К книге
У порогаXIV
93%
XIV
14

Вскачь, степными табунами, неслись буйные грозовые дни вперед. С той поры, как я покинул Шугаевск, не один раз весна разгоралась по родным полям, и уж не Шугаевск только, а всю страну, из конца в конец, прошел я с винтовкой в руках. 

Контузия под Кронштадтом забросила меня в Москву, тяга к литературным занятиям — на курсы.
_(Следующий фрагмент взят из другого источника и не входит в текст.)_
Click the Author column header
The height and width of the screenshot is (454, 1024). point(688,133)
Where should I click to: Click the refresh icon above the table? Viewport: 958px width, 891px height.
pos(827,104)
Отлежавшись в лазарете, я принялся за учебу и за свою книгу. 

Повесть моя о Шугаевске возникла из-за скрытой тоски по нему, и чем дальше шло время, тем прилежней работал я, как бы пытаясь удержать при себе, на страницах своей рукописи, всё, что неудержимо покидало меня, терялось в дали, угасало, вытесняемое новыми волнующими впечатлениями. 

Нить за нитью, живые связи мои с земляками обрывались, пока, наконец, даже такие усердные корреспонденты, как сталевар Зотов или Юшка Дуда, умолкли, задетые, очевидно, моими отмалчиваниями.
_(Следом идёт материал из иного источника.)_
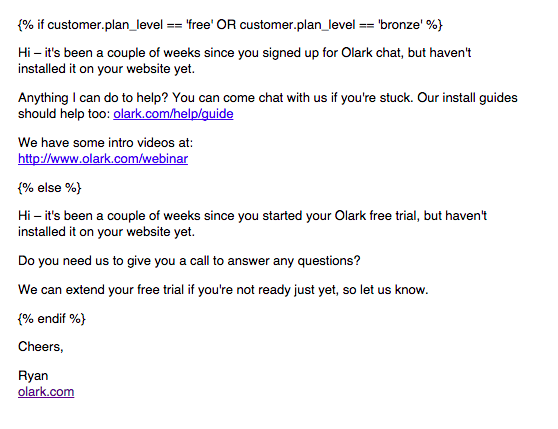Click the 'free' string in the if tag
This screenshot has width=558, height=429.
point(199,25)
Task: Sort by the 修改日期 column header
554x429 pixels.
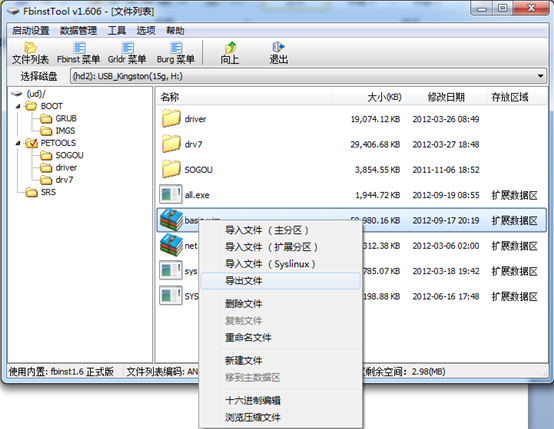Action: [446, 97]
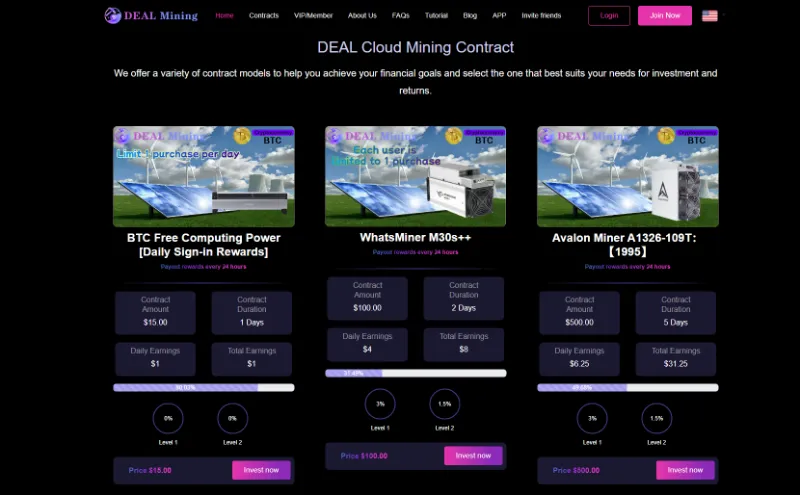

Правда, изредка в столицу заглядывали, на съезды и конференции, кое-кто из руководителей советской жизни Шугаевска. Но мимолетные встречи эти, с их сдержанными, почти деловыми беседами, мало что рассеивали в тумане, какой сгущался над моими представлениями о жизни и о людях родного края. 

Я знал, что старые шугаевские работники, возвратившись с фронтов, снова заняли свои места. Не было товарища, о котором что-нибудь я не слышал бы. Однако все это касалось работы, порою лишь обозначений должностей, обязанностей, а жизнь людей, а их успехи, оплошности, радости и печали доходили ко мне слабыми отзвуками, намеками, полутенями. 

Несколько ближе, теплее рисовал я себе семью Зотовых, и потому так, надо полагать, что старый сталевар касался в своих письмах житейских подробностей. По крайней мере, мне было ясно: горе, какое постигло семью из-за Игнатки, предателя, изживалось, и тут Зотовы обязаны были своим жгучим заботам о заводе. 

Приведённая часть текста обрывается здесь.